Prochaine édition des Films tirés du sac : samedi 10 janvier à Autrans

 

La culture, une resssource pour les territoires ?

Première adjointe au maire de Pont-en-Royans, Amandine Vassieu estime que les ressources culturelles participent de l'attractivité d'un territoire, y compris en milieu rural.
Qu'est-ce qui pousse un élu à prendre fait et cause pour la culture ?
Pour moi, le premier enjeu est d'ordre sociétal. Mais il est également économique. L'argent de la culture est invisible. On ne se rend pas compte, mais la culture provoque un effet de levier. Que ce soit pour le spectacle vivant ou le cinéma, il y a des fonds de dotation : quand la collectivité met un euro, l'Etat en verse trois. Dans le sud-ouest, les acteurs du territoire l'ont bien compris.
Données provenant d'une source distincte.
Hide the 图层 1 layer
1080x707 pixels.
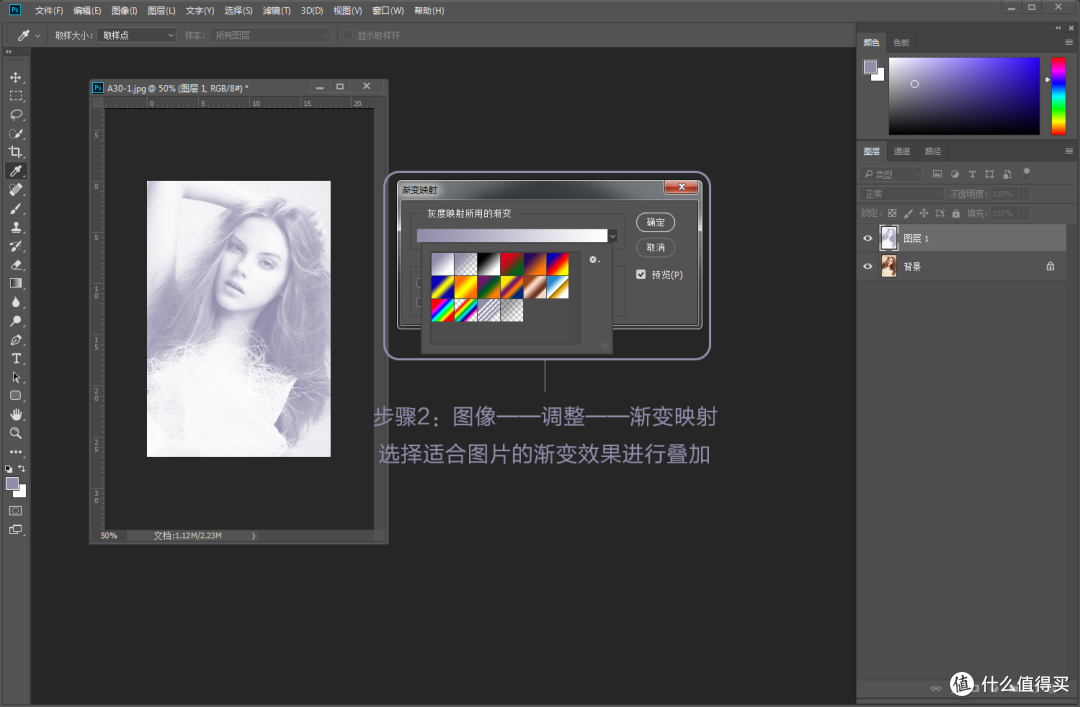(x=868, y=237)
Ils se sont fédérés pour offrir une large palette de décors : le patrimoine, le far-west, la campagne... Ils investissent pour que le tournage se fasse chez eux, ce qui génère en retour du chiffre d'affaires.
En quoi les ressources culturelles participent-elles de l'attractivité d'un territoire ?
Une entreprise, quand elle s'installe quelque part, veut s'assurer que ses salariés trouveront un cadre de vie, un système éducatif, des équipements structurants, mais aussi une offre culturelle. Les entreprises ont des demandes très précises pour leurs cadres. Et le dynamisme culturel en fait partie. Le problème, c'est que beaucoup considèrent la culture comme relevant de l'œuvre de bienfaisance. Et non pas de l'équipement structurant facteur de développement local.